IAM Blast Radius: Why Least Privilege Still Fails
Most breaches we investigate start with an over-permissioned role. Here is how to score and shrink your identity blast radius this quarter.
RAZR Advisory
"Least privilege" is one of those phrases that shows up in every policy and almost no runtime. The gap between the policy statement and the actual IAM tree is where attackers live.
What blast radius actually measures
Blast radius is the set of resources an identity can reach if it were compromised right now. Not what it's supposed to reach — what it can reach given the effective policy graph.
- Direct permissions attached to the identity.
- Permissions inherited through group or role assumption chains.
- Data and services reachable via network paths from resources it controls.
A scoring model you can use this week
- Enumerate the identity's effective permissions using your cloud's IAM analyzer.
- Tag reachable resources by data sensitivity (public, internal, confidential, regulated).

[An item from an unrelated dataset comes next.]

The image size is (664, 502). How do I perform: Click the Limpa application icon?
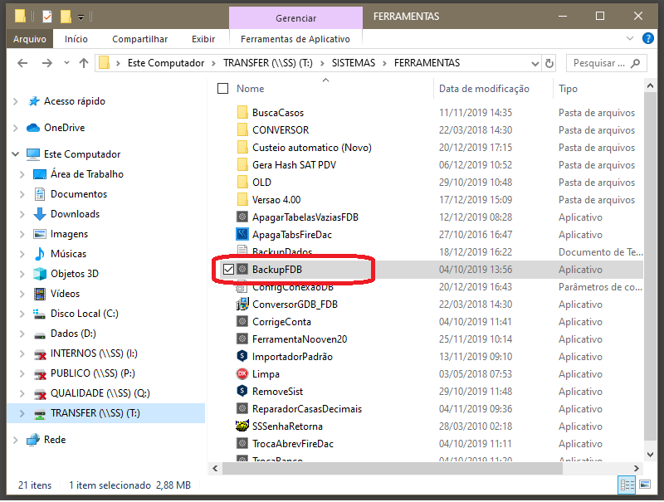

- Score = count of confidential/regulated resources reachable × sensitivity weight.
- Rank identities by score. Attack the top 10 first.
The three moves that shrink it fastest
- Replace long-lived access keys with short-lived, workload-scoped tokens.
- Split "admin" roles into task-scoped roles used via just-in-time elevation.
- Add resource-level conditions (tags, source IP, time of day) to the most privileged roles.